British scholar and Guardian columnist Jacques (co-editor: New Times, 1989, etc.) delivers a clear-eyed look at how China’s recent modernization will leapfrog Western “superiority.”
For millennia China existed in a state of “splendid isolation,” while the West, namely Britain, adapting many Chinese inventions, embarked on the Industrial Revolution funded by coal reserves and colonial contributions. Although China had the wherewithal for modernization, the author asserts, it lacked adequate sustainable resources, which Europe derived from the slave trade and colonization. However, China’s20recent transformation, in a relatively short time, “has been more home-grown than Western import.” Jacques walks the reader through the early establishment of an authoritative, rigidly hierarchical system in China, from emperor to warlord to Mao, encompassing an emphasis on education, family structure, a central bureaucracy and maintaining harmony.
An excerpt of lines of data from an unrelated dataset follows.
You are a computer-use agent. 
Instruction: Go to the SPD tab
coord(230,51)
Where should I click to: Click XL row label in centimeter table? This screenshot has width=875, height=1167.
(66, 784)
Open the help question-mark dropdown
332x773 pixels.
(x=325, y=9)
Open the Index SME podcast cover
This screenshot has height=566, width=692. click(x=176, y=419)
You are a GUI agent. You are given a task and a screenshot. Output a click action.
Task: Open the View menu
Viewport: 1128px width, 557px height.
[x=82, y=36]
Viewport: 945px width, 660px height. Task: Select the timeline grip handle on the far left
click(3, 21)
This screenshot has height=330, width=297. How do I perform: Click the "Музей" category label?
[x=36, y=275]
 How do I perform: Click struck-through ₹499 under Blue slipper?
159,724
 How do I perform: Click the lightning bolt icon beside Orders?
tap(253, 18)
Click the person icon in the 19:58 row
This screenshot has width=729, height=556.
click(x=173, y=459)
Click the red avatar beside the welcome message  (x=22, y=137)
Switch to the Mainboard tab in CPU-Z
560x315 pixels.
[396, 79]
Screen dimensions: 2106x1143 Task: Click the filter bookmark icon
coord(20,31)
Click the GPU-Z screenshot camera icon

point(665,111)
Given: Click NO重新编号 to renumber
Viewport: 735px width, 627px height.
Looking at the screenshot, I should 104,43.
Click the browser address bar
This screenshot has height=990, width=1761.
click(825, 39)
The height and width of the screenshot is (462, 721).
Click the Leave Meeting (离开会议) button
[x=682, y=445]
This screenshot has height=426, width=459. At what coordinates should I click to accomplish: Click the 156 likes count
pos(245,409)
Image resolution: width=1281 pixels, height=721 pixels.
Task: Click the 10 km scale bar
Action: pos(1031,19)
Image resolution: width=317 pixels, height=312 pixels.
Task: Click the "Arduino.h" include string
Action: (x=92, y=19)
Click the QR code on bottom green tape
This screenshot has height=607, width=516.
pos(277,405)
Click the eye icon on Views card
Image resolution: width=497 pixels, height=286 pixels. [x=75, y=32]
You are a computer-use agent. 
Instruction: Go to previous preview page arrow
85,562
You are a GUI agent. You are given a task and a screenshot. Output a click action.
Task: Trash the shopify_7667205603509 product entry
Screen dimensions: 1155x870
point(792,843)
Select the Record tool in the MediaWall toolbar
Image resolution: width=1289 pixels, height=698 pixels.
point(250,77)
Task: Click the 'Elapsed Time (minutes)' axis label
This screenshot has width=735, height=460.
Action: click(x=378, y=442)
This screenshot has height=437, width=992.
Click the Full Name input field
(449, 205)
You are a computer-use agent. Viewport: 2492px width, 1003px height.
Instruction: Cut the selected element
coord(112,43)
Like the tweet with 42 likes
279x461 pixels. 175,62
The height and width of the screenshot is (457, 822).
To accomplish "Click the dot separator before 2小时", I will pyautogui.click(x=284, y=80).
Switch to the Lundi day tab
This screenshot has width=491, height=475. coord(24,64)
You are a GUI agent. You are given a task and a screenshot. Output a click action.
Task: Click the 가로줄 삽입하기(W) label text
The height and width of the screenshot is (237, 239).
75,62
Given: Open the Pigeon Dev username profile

He writes that China is not just a nation-state, but a “civilization-state,” and is only halfway through its economic takeoff, and not yet prepared to implement a multiparty democratic system. Many will argue that China recognizes it doesn’t really need democracy, which would serve as a “distraction from the main task of sustaining the country’s economic growth.” Jacques discusses at length issues of racism, culture and language, and he examines China’s likely future impact on other emerging economic powers like Africa, Iran and the Middle East, Russia, India and South Asia. So what will Chinese global hegemony look like? Not at all like the West.
Cultural differences do matter, and Jacques ably demonstrates that China’s process of modernization derives from its own “native sources of dynamism.”